Render the records below, from the line containing "The image size is (1920, 1001)." through the line containing "(x=1838, y=95)", as a two-column CSV with the columns instruction and coordinates and one row per request. Put each request's text and its answer in a single quoted field, turn any line breaks into spaces, and leave the pictures out.

§ **DATA PROVIDED**:
+++
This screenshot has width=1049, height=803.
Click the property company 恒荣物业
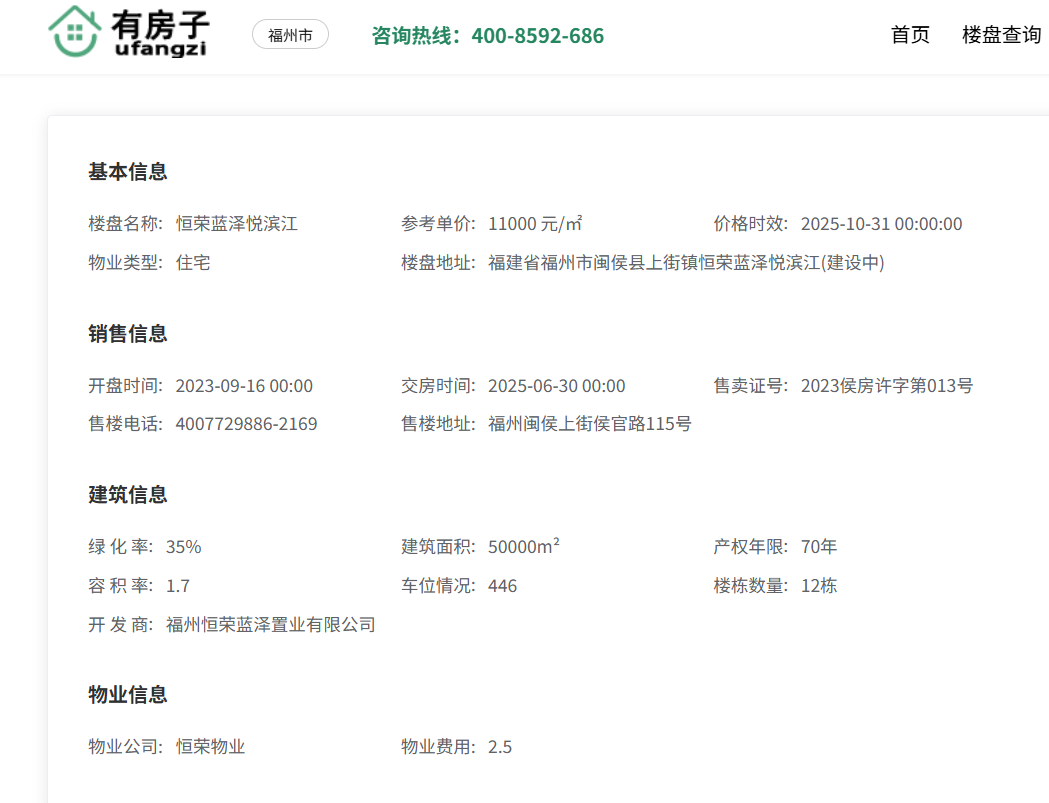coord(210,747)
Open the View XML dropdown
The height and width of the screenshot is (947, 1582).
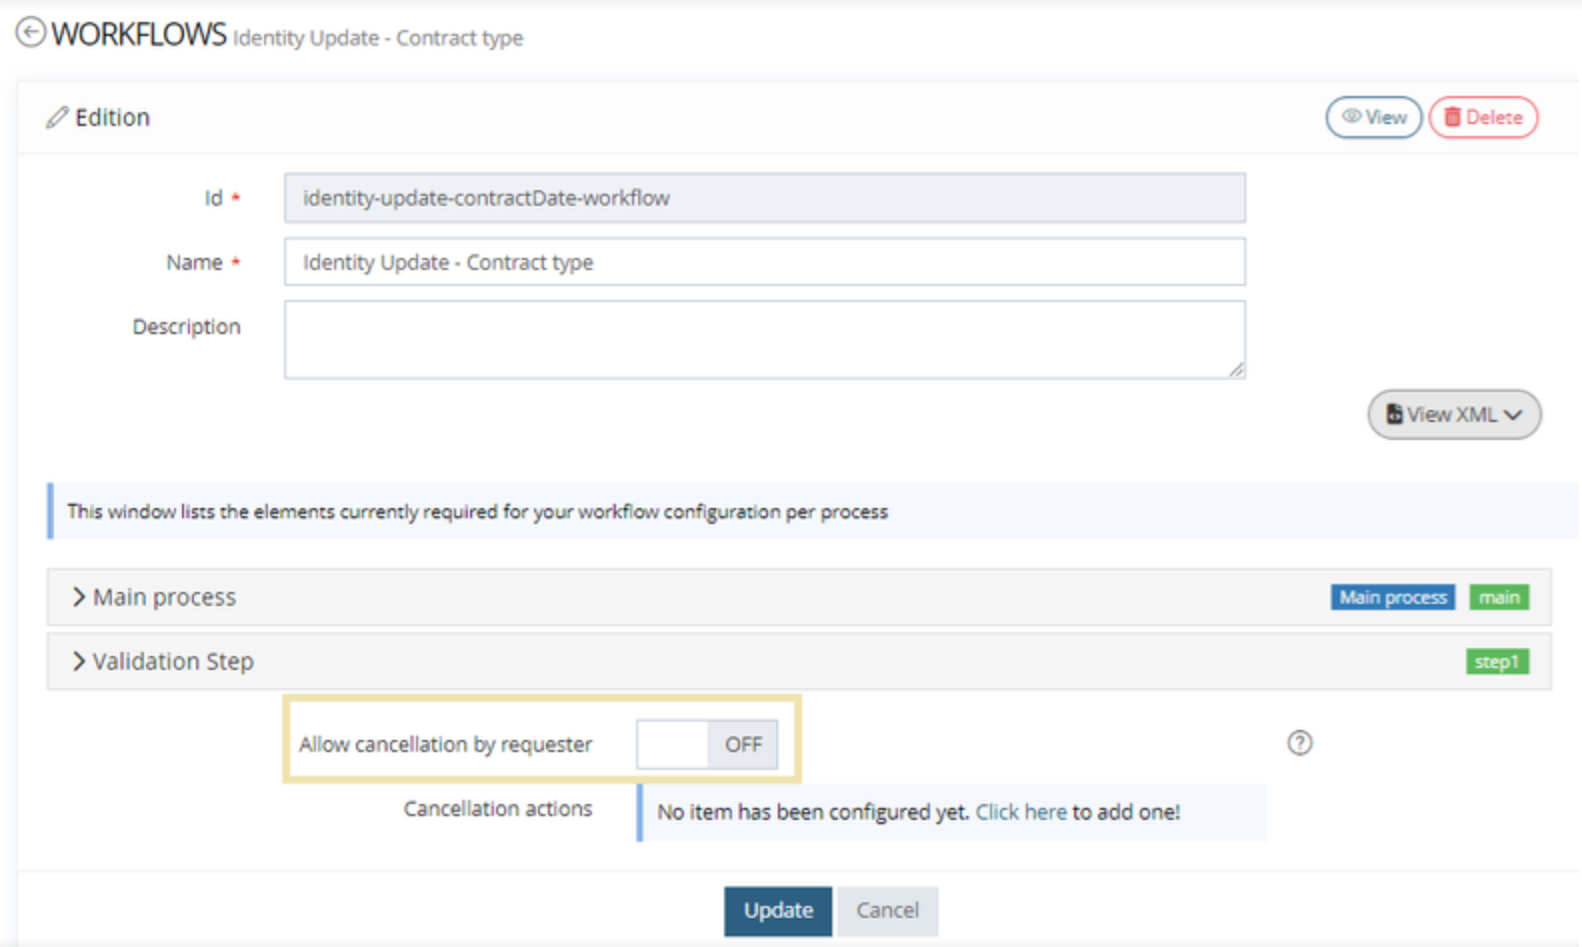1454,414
+++
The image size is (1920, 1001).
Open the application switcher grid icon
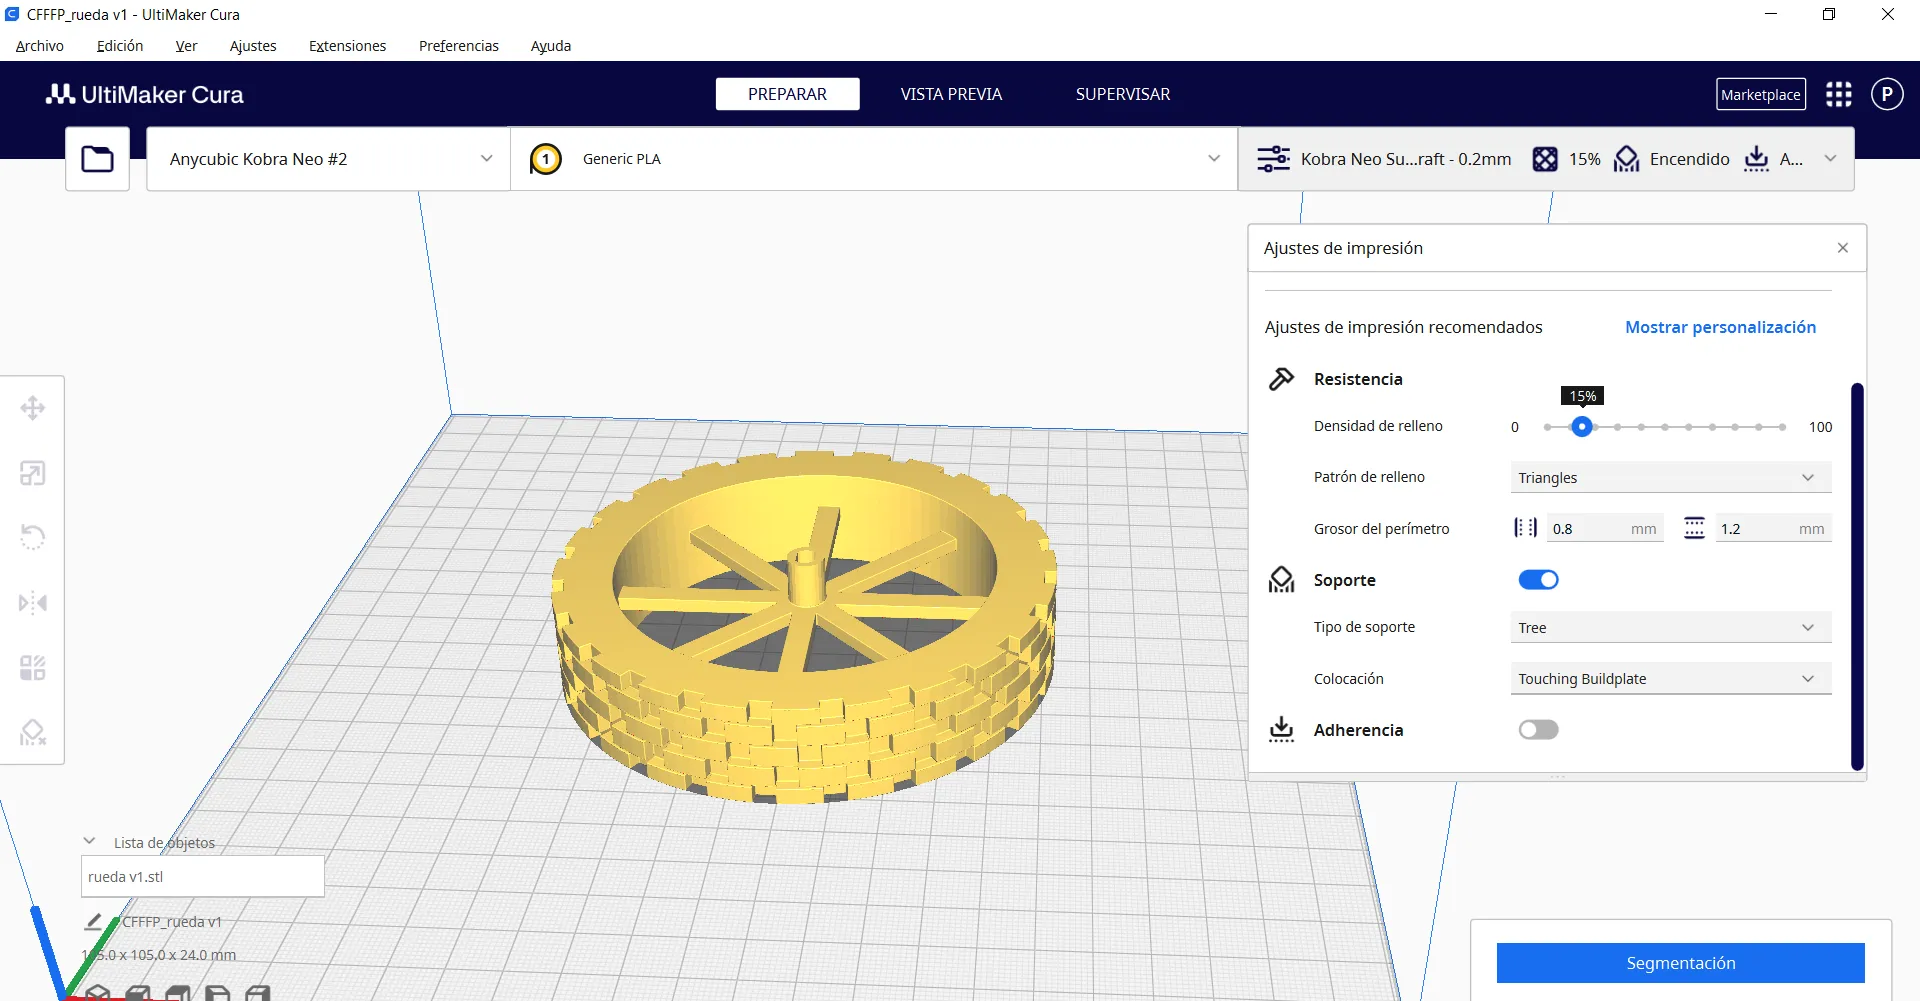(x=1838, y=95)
+++
§ **WRITTEN RESPONSE**:
instruction,coordinates
"The image size is (1920, 1001). Open the application switcher grid icon","(x=1838, y=95)"